=== Listed entries ===
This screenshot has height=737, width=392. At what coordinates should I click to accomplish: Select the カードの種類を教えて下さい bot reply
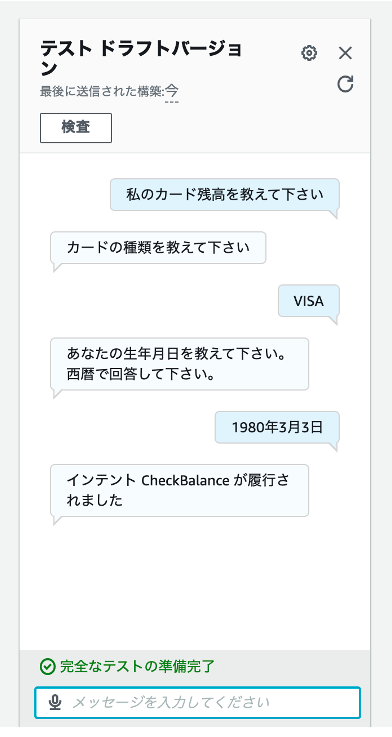(x=158, y=248)
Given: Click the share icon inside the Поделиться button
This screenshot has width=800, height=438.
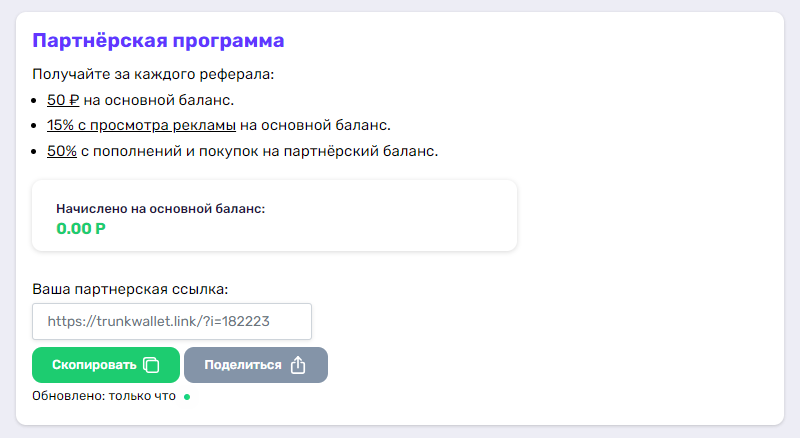Looking at the screenshot, I should coord(298,365).
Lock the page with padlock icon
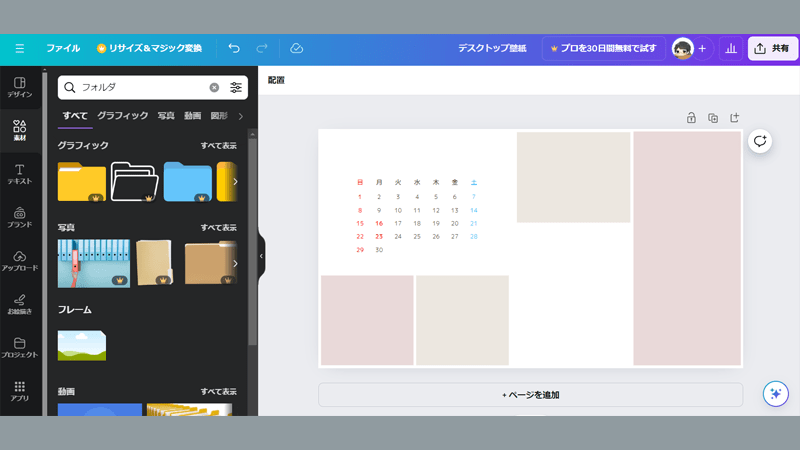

=== Your goal ===
Only the pictures stay out; the rest of the entries above must be written out exactly.

=== Task response ===
This screenshot has height=737, width=392. At what coordinates should I click to accomplish: Select the カードの種類を教えて下さい bot reply
(x=158, y=248)
Given: Click the share icon inside the Поделиться button
This screenshot has width=800, height=438.
Looking at the screenshot, I should coord(298,365).
Lock the page with padlock icon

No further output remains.